Consigne: Pourriez-vous recopier le passage du texte sur le soulèvement de 1242 qui va de « La composition de cette » jusqu'à « le 20 octobre. » inclus, en substituant « reddition » à « soumission » ?

----- Extrait du texte

225,003- Guilhem de Montanhagol

DATE DE LA PIÈCE : milieu du mois d’octobre 1242.
 
Cette pièce se rattache de près aux événements du soulèvement de 1242. Raimond VII, mécontent de la perte de ses domaines qu’il avait été obligé de céder au roi Louis IX par le Traité de Paris, s’allie avec Hugues de Lusignan, comte de la Marche. Celui-ci est un homme considérable, car il a pour femme Isabeau, comtesse d’Angoulême, mère d’Henri III, roi d’Angleterre. Pour montrer ses bonnes intentions, Raimond demande en mariage la fille du comte de la Marche. En même temps, il fait entrer dans la ligue plusieurs de ses vassaux et les rois espagnols (Hist. Lang., VI, 735). A l’époque où est écrite cette pièce, le comte Raimond a déjà perdu plusieurs de ses alliés. Le comte de la Marche a le premier négocié la paix avec Louis, et Hugues sera, en effet, suivi par les comtes de Foix et de Rodez (ibid., 746, 747). Mais Raimond continue à lutter : tout n’est pas perdu encore, selon Guilhem. Aux alliés infidèles, il oppose le valeureux comte de Toulouse (cf. les vv. 10-15, 19, 20).
La composition de cette pièce se place donc entre la soumission du comte de Foix et celle du comte de Toulouse (le 20 octobre). L’allusion de la tornade moqueuse à la défaite des Anglais sous Taillebourg et à Saintes est déjà une indication assez précise pour placer la date de la composition “au mois d’octobre ou de septembre 1242,” comme le dit Coulet (p. 26). Mais on peut préciser davantage. Jeanroy, dans son article sur ce soulèvement (“Le Soulèvement de 1242 dans la Poésie des Troubadours,” AdM, XVI, 311-329), donne comme date de la soumission du comte de Foix le 5 octobre 1242. La composition de la pièce se situe donc entre le 5 octobre et le 20 octobre.

----------
----- Extrait des données

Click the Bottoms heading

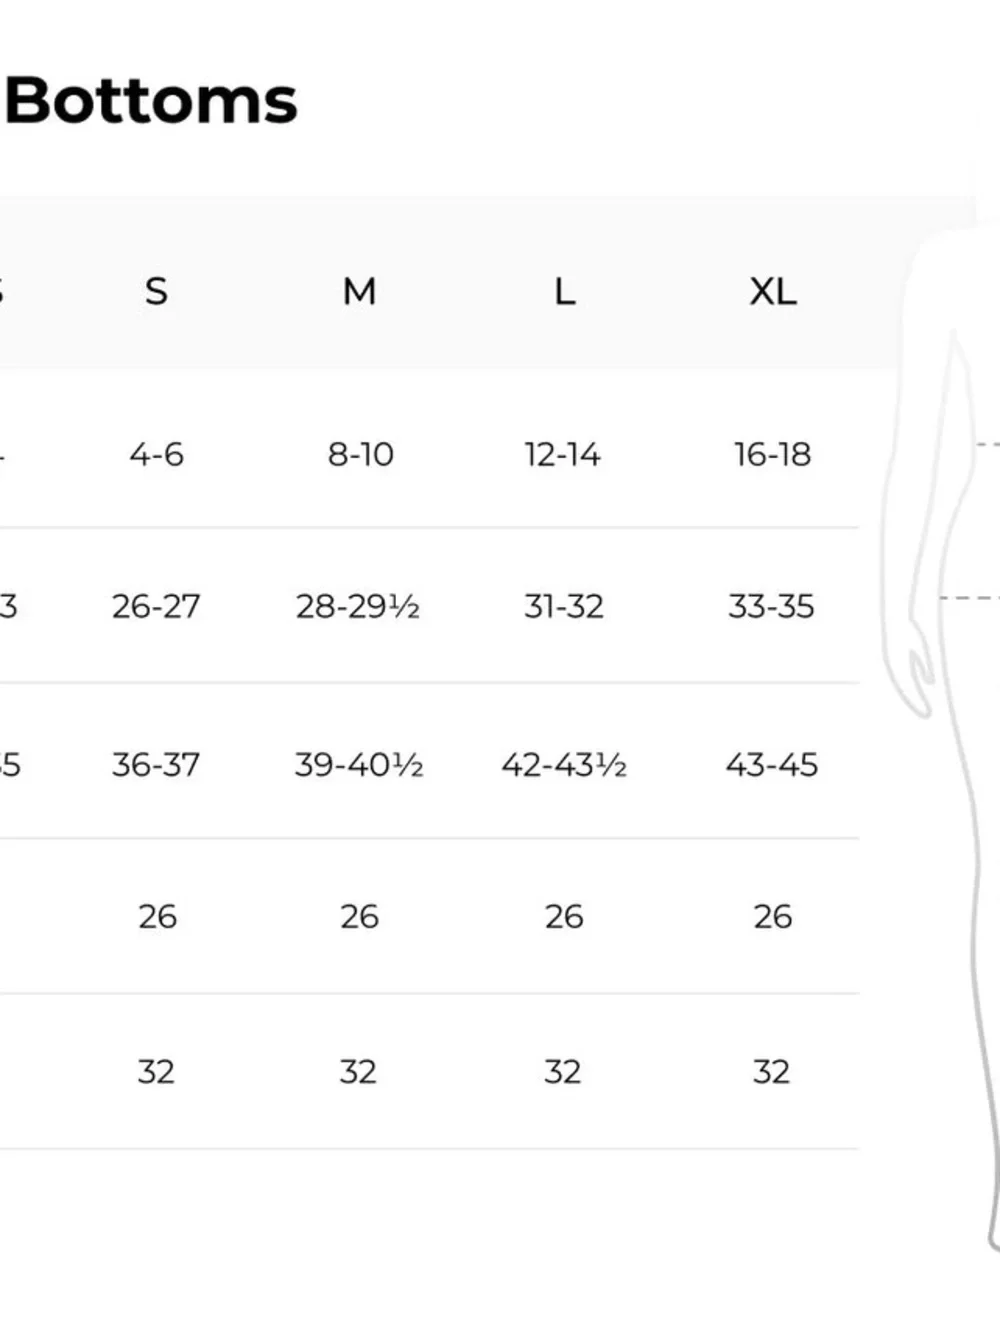[151, 101]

----------

Réponse rédigée:
La composition de cette pièce se place donc entre la reddition du comte de Foix et celle du comte de Toulouse (le 20 octobre). L’allusion de la tornade moqueuse à la défaite des Anglais sous Taillebourg et à Saintes est déjà une indication assez précise pour placer la date de la composition “au mois d’octobre ou de septembre 1242,” comme le dit Coulet (p. 26). Mais on peut préciser davantage. Jeanroy, dans son article sur ce soulèvement (“Le Soulèvement de 1242 dans la Poésie des Troubadours,” AdM, XVI, 311-329), donne comme date de la reddition du comte de Foix le 5 octobre 1242. La composition de la pièce se situe donc entre le 5 octobre et le 20 octobre.